## [Input for this task]
☆ ☆ ☆
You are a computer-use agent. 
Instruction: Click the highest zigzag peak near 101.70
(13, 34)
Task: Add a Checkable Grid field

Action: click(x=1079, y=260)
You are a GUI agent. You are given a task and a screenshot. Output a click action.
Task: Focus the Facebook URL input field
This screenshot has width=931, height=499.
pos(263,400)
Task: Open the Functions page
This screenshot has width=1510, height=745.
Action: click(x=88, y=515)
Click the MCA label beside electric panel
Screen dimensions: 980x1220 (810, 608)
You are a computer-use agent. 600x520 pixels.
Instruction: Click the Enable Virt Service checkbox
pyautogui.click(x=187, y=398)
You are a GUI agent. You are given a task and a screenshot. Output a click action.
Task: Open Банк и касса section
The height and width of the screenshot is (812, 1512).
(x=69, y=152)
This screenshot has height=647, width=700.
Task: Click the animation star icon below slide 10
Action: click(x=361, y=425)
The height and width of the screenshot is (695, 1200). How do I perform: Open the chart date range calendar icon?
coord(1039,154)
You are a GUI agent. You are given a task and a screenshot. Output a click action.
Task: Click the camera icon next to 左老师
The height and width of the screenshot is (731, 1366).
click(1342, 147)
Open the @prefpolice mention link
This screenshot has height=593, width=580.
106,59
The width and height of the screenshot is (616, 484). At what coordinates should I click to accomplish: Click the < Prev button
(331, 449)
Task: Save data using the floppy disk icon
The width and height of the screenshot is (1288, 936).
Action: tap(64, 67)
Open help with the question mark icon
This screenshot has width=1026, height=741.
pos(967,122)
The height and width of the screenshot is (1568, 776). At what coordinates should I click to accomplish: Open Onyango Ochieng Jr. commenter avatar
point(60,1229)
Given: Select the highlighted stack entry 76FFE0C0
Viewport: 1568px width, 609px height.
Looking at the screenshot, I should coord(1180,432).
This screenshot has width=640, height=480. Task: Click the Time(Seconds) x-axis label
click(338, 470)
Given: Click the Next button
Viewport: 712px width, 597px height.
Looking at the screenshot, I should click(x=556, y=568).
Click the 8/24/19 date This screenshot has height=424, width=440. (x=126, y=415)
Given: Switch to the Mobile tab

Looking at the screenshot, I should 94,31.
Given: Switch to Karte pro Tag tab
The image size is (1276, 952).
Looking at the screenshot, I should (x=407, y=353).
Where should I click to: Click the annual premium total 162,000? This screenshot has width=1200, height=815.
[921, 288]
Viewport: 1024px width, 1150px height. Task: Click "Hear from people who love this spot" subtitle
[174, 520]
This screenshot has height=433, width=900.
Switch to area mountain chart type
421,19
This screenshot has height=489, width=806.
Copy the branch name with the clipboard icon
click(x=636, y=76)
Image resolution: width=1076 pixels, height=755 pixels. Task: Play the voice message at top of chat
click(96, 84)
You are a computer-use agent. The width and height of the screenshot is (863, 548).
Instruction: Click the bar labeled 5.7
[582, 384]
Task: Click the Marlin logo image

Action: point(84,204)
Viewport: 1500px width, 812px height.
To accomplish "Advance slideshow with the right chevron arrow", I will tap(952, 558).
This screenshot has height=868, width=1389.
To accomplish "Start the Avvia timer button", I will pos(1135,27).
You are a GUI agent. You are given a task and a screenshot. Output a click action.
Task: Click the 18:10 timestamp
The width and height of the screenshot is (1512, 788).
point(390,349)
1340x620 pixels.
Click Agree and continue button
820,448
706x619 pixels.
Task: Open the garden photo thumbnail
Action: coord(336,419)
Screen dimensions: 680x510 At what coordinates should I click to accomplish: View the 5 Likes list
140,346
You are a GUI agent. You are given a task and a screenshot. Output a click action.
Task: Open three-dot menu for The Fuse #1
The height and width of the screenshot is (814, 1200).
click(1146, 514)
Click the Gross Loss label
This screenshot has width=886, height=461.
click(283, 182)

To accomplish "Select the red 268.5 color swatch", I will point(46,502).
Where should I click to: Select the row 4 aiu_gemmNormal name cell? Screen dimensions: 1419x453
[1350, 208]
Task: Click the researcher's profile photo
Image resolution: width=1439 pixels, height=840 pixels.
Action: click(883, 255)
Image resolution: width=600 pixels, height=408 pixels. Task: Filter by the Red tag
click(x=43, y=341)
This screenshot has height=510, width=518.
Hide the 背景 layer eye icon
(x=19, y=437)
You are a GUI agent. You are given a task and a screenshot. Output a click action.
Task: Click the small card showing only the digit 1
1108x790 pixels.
☆ ☆ ☆
## [Description of the task]
Return all of the rows above as a JSON list of strings, one string per line, and leave out any blank lines.

## [Exercise solution]
[
  "You are a computer-use agent. ",
  "Instruction: Click the highest zigzag peak near 101.70",
  "(13, 34)",
  "Task: Add a Checkable Grid field",
  "Action: click(x=1079, y=260)",
  "You are a GUI agent. You are given a task and a screenshot. Output a click action.",
  "Task: Focus the Facebook URL input field",
  "This screenshot has width=931, height=499.",
  "pos(263,400)",
  "Task: Open the Functions page",
  "This screenshot has width=1510, height=745.",
  "Action: click(x=88, y=515)",
  "Click the MCA label beside electric panel",
  "Screen dimensions: 980x1220 (810, 608)",
  "You are a computer-use agent. 600x520 pixels.",
  "Instruction: Click the Enable Virt Service checkbox",
  "pyautogui.click(x=187, y=398)",
  "You are a GUI agent. You are given a task and a screenshot. Output a click action.",
  "Task: Open Банк и касса section",
  "The height and width of the screenshot is (812, 1512).",
  "(x=69, y=152)",
  "This screenshot has height=647, width=700.",
  "Task: Click the animation star icon below slide 10",
  "Action: click(x=361, y=425)",
  "The height and width of the screenshot is (695, 1200). How do I perform: Open the chart date range calendar icon?",
  "coord(1039,154)",
  "You are a GUI agent. You are given a task and a screenshot. Output a click action.",
  "Task: Click the camera icon next to 左老师",
  "The height and width of the screenshot is (731, 1366).",
  "click(1342, 147)",
  "Open the @prefpolice mention link",
  "This screenshot has height=593, width=580.",
  "106,59",
  "The width and height of the screenshot is (616, 484). At what coordinates should I click to accomplish: Click the < Prev button",
  "(331, 449)",
  "Task: Save data using the floppy disk icon",
  "The width and height of the screenshot is (1288, 936).",
  "Action: tap(64, 67)",
  "Open help with the question mark icon",
  "This screenshot has width=1026, height=741.",
  "pos(967,122)",
  "The height and width of the screenshot is (1568, 776). At what coordinates should I click to accomplish: Open Onyango Ochieng Jr. commenter avatar",
  "point(60,1229)",
  "Given: Select the highlighted stack entry 76FFE0C0",
  "Viewport: 1568px width, 609px height.",
  "Looking at the screenshot, I should coord(1180,432).",
  "This screenshot has width=640, height=480. Task: Click the Time(Seconds) x-axis label",
  "click(338, 470)",
  "Given: Click the Next button",
  "Viewport: 712px width, 597px height.",
  "Looking at the screenshot, I should click(x=556, y=568).",
  "Click the 8/24/19 date This screenshot has height=424, width=440. (x=126, y=415)",
  "Given: Switch to the Mobile tab",
  "Looking at the screenshot, I should 94,31.",
  "Given: Switch to Karte pro Tag tab",
  "The image size is (1276, 952).",
  "Looking at the screenshot, I should (x=407, y=353).",
  "Where should I click to: Click the annual premium total 162,000? This screenshot has width=1200, height=815.",
  "[921, 288]",
  "Viewport: 1024px width, 1150px height. Task: Click \"Hear from people who love this spot\" subtitle",
  "[174, 520]",
  "This screenshot has height=433, width=900.",
  "Switch to area mountain chart type",
  "421,19",
  "This screenshot has height=489, width=806.",
  "Copy the branch name with the clipboard icon",
  "click(x=636, y=76)",
  "Image resolution: width=1076 pixels, height=755 pixels. Task: Play the voice message at top of chat",
  "click(96, 84)",
  "You are a computer-use agent. The width and height of the screenshot is (863, 548).",
  "Instruction: Click the bar labeled 5.7",
  "[582, 384]",
  "Task: Click the Marlin logo image",
  "Action: point(84,204)",
  "Viewport: 1500px width, 812px height.",
  "To accomplish \"Advance slideshow with the right chevron arrow\", I will tap(952, 558).",
  "This screenshot has height=868, width=1389.",
  "To accomplish \"Start the Avvia timer button\", I will pos(1135,27).",
  "You are a GUI agent. You are given a task and a screenshot. Output a click action.",
  "Task: Click the 18:10 timestamp",
  "The width and height of the screenshot is (1512, 788).",
  "point(390,349)",
  "1340x620 pixels.",
  "Click Agree and continue button",
  "820,448",
  "706x619 pixels.",
  "Task: Open the garden photo thumbnail",
  "Action: coord(336,419)",
  "Screen dimensions: 680x510 At what coordinates should I click to accomplish: View the 5 Likes list",
  "140,346",
  "You are a GUI agent. You are given a task and a screenshot. Output a click action.",
  "Task: Open three-dot menu for The Fuse #1",
  "The height and width of the screenshot is (814, 1200).",
  "click(1146, 514)",
  "Click the Gross Loss label",
  "This screenshot has width=886, height=461.",
  "click(283, 182)",
  "To accomplish \"Select the red 268.5 color swatch\", I will point(46,502).",
  "Where should I click to: Select the row 4 aiu_gemmNormal name cell? Screen dimensions: 1419x453",
  "[1350, 208]",
  "Task: Click the researcher's profile photo",
  "Image resolution: width=1439 pixels, height=840 pixels.",
  "Action: click(883, 255)",
  "Image resolution: width=600 pixels, height=408 pixels. Task: Filter by the Red tag",
  "click(x=43, y=341)",
  "This screenshot has height=510, width=518.",
  "Hide the 背景 layer eye icon",
  "(x=19, y=437)",
  "You are a GUI agent. You are given a task and a screenshot. Output a click action.",
  "Task: Click the small card showing only the digit 1",
  "1108x790 pixels."
]